You can find out more about NPF's National Medical Director, Dr. Michael S. Okun, by also visiting the NPF Center of Excellence, University of Florida Center for Movement Disorders & Neurorestoration.
Last month, the FDA made a surprise announcement that they were investigating the possibility that Mirapex (generic pramipexole) may be linked to an increased risk of heart failure. This announcement has reverberated throughout the Parkinson’s community, given that many patients are currently on, or are considering dopamine agonist therapy. In this month’s What’s Hot column, I will review the research that led to the FDA safety alert, and advise patients on what to do if they are taking a dopamine agonist.
The FDA issued this safety alert on September 19, 2012.
The FDA alert was issued after an evaluation of pooled results from several randomized clinical trials indicated that heart failure was more common among patients who received Mirapex (pramipexole) as compared to those who got a placebo. For this type of study, called a pooled analysis, FDA officials extracted adverse event data from several previously published studies, and then performed a detailed re-analysis of the combined data. The FDA stated that though their analysis suggests a possible increased risk of heart failure in patients taking Mirapex, the risk is not statistically significant, and further review of data is needed.
Since a “pooled analysis” has many limitations, as well a high potential for error in interpretation, the FDA was unable to confirm whether Mirapex (pramipexole) raises heart failure risk.

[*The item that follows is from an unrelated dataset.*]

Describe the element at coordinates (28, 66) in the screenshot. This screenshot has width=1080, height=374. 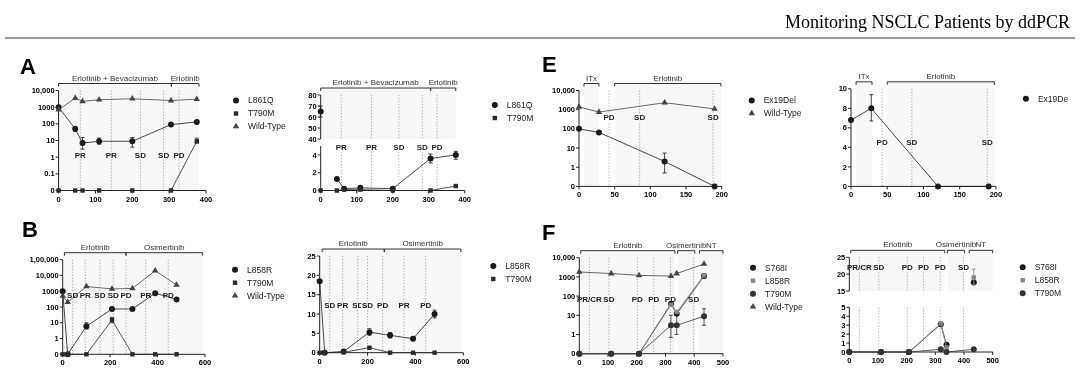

Thus, the FDA chose not to issue an official warning to patients to discontinue use of Mirapex (pramipexole), or any other drug in this class. The FDA also evaluated two epidemiologic studies that suggested an increased risk of heart failure with Mirapex (pramipexole) use.
Mirapex (pramipexole) is a drug known as a dopamine agonist. Its mechanism of action involves stimulating dopamine agonist brain receptors. This mechanism of action is different from levodopa, which is simply a dopamine (neurotransmitter) replacement strategy. Dopamine agonists, along with levodopa, are the most commonly used drugs to address the motor symptoms of Parkinson’s disease. Over the last decade, dopamine agonists became popular after it was suggested that there may be benefits in using these drugs during the early stages of the disease.

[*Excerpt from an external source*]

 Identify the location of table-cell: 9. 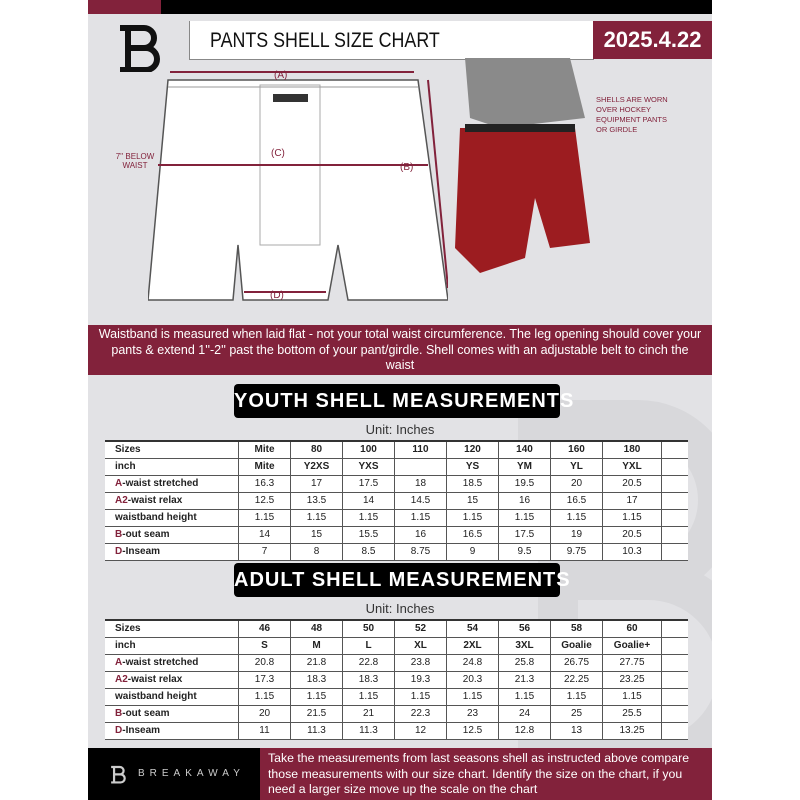
(472, 552).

In the past several years, however, a marked reduction in the popularity and use of dopamine agonists by Parkinson’s disease experts has occurred. This change has been driven mainly by the many troublesome side effects---many users experience extreme drowsiness, edema (e.g., swelling), orthostasis (e.g., dizziness), cognitive issues, hallucinations. Also, some users develop impulse control disorders (e.g., gambling, shopping, eating, hyper-sexuality). Even so, it is important to keep in mind that dopamine agonists remain an important part of the armamentarium used to treat Parkinson’s disease, even if they are not appropriate for all patients.
One historical, but important, note about dopamine agonists and heart issues may be revealed by a re-examination of pergolide (brand name Permax) use in the treatment of Parkinson’s disease. Pergolide is known as an ergot-derived dopamine receptor agonist. This drug was associated with heart valve abnormalities and removed from the market in 2007. The culprit behind this issue was thought to be an ingredient referred to as ergot. Currently, dopamine agonists do not have this ingredient, however, it should be noted that if an association with heart failure is revealed, we will need to better understand what aspect of non-ergot derived dopamine agonist use imparts the cardiac risk.
The FDA’s September 2012 Parkinson’s disease safety alert was limited to a single drug---pramipexole. Patients and doctors should be aware that if heart failure is shown to be associated with pramipexole use, then other dopamine agonists may potentially carry this risk. Therefore, ropinirole (Requip) and rotigotine (Neupro) users will also need to pay attention to FDA updates.
The bottom line is there is not enough data to recommend discontinuation of dopamine agonist therapy. However, given the availability of an alternative and safe drug (levodopa), patients and doctors should discuss all potential risks and benefits of dopamine agonists. Finally, patients taking a dopamine agonist should be monitored closely by an experienced neurologist.